Once the ASC opens it doors, new equipment should be purchased with cash from operating income. In some cases, this approach will necessitate a delay in monthly distribution checks for the partners. If equipment financing is absolutely necessary and justifiable, all financing sources should once again be evaluated, not just financing or leasing offered by manufacturers or sales brokers.

The evaluation and procurement of capital equipment or technology (e.g., new instrumentation) is a governing board-level decision, supported by thorough cost-benefit analysis that seeks to quantify the number of new or additional cases the new equipment will bring and the impact on reimbursement rates, quality of care and patient satisfaction. After analysis and evaluation documents have been reviewed, the board renders final determination on capital equipment purchases. We believe this level of discipline and rigor is critical to the long-term success of the ASC business.

Once financing is secured and the business is up and running, operations and cash flow should be monitored in line with the projected financial model. Keeping a close eye on case volume, quality measures, cash flow, processed claims and accounts receivable and payable are effective tactics to avoid cash calls. By staying on top of these operational matters and promoting financial discipline from day one, the risk of re-financing is virtually eliminated.

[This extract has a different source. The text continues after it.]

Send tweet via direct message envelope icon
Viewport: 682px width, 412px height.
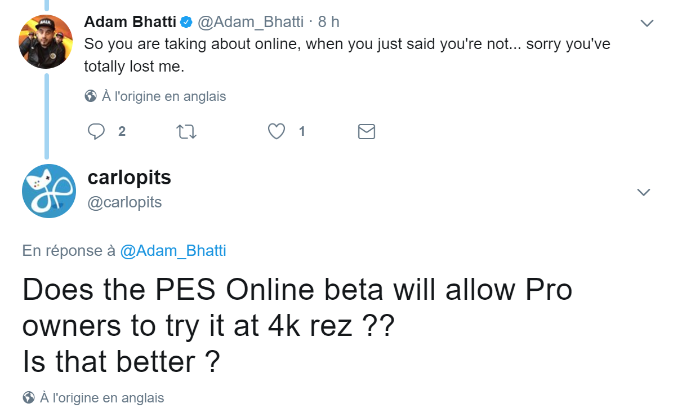367,132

Big picture: reducing risk, increasing rewards
A holistic, best practices-based business model views financing issues and strategies as closely linked with other essential disciplines and processes, like case costing, contracting, billing and claims management. Collectively, these activities add up to comprehensive financial and operational management. Put another way, they are important steps on the journey to profitability, and are, therefore, best managed in an integrated way.

For individual physicians, the initial investments required to develop ASCs are substantial — $30,000-$100,000 depending on the exact nature, structure and scope of the project. Business partners will also invest significant money (up to $250,000) for a minority ownership stake. While required investments are large, so is the opportunity and the likelihood of enjoying strong future ROI, provided strong business plans and financing models are in place from the start.